- **Task details**: In the records below, some lines hold the word "table". Copy each of those lines.

---- Data excerpts

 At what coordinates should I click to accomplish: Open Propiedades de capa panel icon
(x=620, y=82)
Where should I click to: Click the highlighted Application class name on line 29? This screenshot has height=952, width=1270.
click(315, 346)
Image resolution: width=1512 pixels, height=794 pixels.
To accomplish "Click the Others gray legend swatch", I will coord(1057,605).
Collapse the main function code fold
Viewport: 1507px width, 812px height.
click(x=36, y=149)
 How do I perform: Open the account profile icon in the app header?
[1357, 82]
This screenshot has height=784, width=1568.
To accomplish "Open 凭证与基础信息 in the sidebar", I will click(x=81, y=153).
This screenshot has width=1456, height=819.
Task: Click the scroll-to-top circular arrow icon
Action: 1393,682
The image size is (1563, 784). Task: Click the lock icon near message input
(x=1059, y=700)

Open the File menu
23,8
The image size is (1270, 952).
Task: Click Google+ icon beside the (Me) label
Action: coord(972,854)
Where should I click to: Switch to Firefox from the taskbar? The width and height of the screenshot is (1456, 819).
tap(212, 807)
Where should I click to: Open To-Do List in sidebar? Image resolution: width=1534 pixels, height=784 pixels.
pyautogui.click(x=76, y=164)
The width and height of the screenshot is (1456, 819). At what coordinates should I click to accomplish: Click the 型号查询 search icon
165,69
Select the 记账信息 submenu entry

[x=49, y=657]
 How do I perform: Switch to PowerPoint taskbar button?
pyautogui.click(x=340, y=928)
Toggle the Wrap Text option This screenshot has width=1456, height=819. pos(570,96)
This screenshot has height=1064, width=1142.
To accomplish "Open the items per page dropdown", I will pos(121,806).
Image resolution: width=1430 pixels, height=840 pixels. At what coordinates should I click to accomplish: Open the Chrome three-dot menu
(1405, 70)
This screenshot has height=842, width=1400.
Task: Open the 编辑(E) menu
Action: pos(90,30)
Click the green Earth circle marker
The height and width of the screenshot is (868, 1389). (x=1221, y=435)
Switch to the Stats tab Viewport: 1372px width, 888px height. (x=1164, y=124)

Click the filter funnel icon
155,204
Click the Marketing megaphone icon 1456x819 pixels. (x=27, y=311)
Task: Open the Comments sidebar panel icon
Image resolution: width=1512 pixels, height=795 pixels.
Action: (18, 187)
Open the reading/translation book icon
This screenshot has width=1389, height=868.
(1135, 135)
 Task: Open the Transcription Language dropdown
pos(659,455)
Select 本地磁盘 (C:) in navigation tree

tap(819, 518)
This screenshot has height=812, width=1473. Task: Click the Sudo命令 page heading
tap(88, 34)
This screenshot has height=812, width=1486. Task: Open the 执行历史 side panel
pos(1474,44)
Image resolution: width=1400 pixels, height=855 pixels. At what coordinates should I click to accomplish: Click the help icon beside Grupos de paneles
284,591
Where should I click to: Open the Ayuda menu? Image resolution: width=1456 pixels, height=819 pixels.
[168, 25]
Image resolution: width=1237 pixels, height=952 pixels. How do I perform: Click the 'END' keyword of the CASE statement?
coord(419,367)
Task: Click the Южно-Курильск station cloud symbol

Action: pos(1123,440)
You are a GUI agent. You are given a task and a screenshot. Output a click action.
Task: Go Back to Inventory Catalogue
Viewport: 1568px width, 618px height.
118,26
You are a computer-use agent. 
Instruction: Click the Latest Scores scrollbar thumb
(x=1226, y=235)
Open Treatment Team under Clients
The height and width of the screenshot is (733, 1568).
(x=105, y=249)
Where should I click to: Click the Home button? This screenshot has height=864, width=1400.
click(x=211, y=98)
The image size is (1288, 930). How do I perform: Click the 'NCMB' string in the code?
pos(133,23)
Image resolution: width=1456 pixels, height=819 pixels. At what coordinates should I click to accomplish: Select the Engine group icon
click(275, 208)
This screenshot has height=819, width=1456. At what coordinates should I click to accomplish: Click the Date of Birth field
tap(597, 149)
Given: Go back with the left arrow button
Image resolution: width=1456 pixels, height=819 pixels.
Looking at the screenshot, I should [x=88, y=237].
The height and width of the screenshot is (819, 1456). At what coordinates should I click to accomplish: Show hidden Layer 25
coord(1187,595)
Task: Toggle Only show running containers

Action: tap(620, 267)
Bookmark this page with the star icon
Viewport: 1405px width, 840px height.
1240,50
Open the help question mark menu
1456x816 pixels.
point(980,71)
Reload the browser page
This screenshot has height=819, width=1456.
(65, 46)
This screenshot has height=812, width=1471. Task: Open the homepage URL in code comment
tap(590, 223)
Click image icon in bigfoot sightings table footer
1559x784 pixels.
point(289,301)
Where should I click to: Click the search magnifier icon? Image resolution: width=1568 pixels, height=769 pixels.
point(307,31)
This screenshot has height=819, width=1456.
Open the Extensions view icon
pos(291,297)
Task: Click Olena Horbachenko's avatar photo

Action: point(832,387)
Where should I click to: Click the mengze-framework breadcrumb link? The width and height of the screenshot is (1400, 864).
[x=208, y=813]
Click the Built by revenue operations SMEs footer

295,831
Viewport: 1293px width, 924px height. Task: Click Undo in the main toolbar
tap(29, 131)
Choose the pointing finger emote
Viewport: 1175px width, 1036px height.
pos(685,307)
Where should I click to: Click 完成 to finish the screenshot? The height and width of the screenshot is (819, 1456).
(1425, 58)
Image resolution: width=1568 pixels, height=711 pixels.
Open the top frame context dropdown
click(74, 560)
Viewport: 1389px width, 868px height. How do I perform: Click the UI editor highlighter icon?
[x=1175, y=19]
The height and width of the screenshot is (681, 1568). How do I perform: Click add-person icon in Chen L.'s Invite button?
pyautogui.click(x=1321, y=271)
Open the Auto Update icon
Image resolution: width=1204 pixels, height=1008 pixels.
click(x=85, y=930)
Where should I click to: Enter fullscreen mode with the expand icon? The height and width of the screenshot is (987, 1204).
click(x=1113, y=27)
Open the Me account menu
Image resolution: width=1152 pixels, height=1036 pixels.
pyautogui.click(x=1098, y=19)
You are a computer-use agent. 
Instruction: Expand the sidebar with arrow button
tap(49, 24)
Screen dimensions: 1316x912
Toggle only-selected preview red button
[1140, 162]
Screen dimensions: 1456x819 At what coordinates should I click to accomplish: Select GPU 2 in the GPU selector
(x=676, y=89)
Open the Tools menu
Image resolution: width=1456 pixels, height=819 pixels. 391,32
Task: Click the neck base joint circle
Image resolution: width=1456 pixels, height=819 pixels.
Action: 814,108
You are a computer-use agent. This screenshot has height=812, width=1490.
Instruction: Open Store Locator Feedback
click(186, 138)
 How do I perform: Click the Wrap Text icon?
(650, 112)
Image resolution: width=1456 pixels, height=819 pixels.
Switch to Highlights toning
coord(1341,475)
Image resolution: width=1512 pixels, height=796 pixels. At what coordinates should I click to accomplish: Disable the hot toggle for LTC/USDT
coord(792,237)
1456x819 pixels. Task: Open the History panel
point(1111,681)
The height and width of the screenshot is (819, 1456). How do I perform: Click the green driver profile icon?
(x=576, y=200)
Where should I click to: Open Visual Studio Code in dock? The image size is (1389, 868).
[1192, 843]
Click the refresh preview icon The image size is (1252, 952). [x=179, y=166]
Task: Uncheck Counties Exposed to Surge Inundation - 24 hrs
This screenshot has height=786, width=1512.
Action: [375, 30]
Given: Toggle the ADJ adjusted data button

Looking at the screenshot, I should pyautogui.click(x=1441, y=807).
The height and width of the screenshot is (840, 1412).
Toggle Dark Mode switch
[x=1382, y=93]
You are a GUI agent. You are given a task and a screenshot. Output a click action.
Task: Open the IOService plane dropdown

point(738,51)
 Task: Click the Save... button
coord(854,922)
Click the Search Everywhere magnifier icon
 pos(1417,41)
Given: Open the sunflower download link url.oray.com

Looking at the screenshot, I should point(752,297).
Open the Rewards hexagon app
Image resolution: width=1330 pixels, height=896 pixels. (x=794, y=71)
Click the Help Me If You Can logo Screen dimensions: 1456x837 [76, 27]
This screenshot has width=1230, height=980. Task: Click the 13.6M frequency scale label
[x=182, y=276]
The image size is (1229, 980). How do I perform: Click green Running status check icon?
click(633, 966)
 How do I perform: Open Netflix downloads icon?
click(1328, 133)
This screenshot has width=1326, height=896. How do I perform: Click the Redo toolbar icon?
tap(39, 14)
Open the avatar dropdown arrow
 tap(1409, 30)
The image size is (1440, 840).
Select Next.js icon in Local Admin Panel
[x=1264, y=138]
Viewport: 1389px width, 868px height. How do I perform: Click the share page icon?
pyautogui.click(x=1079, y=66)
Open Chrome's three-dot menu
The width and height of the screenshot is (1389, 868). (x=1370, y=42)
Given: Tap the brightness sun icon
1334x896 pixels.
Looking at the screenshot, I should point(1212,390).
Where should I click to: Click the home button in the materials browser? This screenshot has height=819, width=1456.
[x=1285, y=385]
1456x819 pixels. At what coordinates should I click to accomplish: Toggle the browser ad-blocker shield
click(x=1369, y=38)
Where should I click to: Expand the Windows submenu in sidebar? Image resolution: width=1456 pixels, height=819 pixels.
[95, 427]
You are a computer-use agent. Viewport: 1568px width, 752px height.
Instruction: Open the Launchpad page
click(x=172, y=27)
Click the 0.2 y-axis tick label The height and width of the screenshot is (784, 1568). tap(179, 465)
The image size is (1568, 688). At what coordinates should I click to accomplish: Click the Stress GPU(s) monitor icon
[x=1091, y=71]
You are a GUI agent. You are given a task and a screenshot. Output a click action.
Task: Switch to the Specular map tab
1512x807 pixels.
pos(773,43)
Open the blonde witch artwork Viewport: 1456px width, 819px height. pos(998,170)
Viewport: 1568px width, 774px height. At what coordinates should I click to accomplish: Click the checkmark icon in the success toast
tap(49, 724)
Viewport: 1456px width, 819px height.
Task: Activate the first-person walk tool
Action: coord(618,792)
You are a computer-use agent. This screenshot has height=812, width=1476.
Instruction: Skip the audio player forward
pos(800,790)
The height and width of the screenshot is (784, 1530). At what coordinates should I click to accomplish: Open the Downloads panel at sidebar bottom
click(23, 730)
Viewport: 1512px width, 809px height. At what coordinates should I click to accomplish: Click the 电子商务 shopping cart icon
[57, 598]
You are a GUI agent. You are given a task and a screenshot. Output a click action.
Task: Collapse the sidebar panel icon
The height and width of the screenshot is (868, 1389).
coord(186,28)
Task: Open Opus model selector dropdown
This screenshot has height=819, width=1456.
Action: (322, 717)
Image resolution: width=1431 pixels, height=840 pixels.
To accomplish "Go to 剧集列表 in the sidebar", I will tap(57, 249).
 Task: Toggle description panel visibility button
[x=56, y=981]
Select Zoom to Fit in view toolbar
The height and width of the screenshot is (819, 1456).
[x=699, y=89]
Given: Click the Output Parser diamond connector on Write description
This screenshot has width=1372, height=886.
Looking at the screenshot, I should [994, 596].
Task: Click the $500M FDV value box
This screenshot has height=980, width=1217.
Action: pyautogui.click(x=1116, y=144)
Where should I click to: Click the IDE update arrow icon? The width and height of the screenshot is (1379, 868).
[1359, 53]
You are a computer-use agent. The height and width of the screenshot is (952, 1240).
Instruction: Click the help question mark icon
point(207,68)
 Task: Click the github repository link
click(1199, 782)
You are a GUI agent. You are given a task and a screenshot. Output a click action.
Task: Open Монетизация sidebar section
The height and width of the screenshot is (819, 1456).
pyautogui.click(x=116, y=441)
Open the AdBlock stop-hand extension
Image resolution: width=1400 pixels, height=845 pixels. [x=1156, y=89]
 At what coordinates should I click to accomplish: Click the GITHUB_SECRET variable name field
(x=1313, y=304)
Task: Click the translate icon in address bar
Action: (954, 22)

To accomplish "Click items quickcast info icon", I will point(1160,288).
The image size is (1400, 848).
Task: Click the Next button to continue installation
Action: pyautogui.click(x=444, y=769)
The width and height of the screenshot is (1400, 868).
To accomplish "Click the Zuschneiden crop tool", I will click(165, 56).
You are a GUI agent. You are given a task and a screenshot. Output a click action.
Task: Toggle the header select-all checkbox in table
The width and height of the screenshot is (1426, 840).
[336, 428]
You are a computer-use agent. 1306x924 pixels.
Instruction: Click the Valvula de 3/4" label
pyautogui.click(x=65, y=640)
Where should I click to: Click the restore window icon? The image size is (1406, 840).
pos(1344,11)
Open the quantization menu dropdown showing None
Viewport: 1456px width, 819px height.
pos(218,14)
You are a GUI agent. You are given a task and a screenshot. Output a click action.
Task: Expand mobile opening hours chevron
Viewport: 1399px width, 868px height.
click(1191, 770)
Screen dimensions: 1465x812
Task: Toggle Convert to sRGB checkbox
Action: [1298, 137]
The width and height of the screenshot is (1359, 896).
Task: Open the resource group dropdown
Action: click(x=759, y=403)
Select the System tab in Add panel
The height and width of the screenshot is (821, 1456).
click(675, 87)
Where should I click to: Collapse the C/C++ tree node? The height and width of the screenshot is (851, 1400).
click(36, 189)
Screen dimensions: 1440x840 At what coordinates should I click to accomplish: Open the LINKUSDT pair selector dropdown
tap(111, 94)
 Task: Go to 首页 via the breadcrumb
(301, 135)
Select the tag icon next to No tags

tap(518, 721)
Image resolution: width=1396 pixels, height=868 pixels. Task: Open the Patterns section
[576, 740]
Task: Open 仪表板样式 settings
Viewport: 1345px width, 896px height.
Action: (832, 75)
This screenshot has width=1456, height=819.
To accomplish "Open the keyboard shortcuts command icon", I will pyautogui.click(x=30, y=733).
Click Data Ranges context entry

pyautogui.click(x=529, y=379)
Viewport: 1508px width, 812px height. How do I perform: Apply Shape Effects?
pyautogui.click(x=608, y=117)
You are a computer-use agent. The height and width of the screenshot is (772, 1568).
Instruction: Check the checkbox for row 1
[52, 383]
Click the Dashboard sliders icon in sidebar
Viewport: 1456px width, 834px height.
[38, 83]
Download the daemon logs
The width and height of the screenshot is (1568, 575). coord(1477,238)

--------

- **Solution for this exercise**:
Click image icon in bigfoot sightings table footer
Task: Toggle the header select-all checkbox in table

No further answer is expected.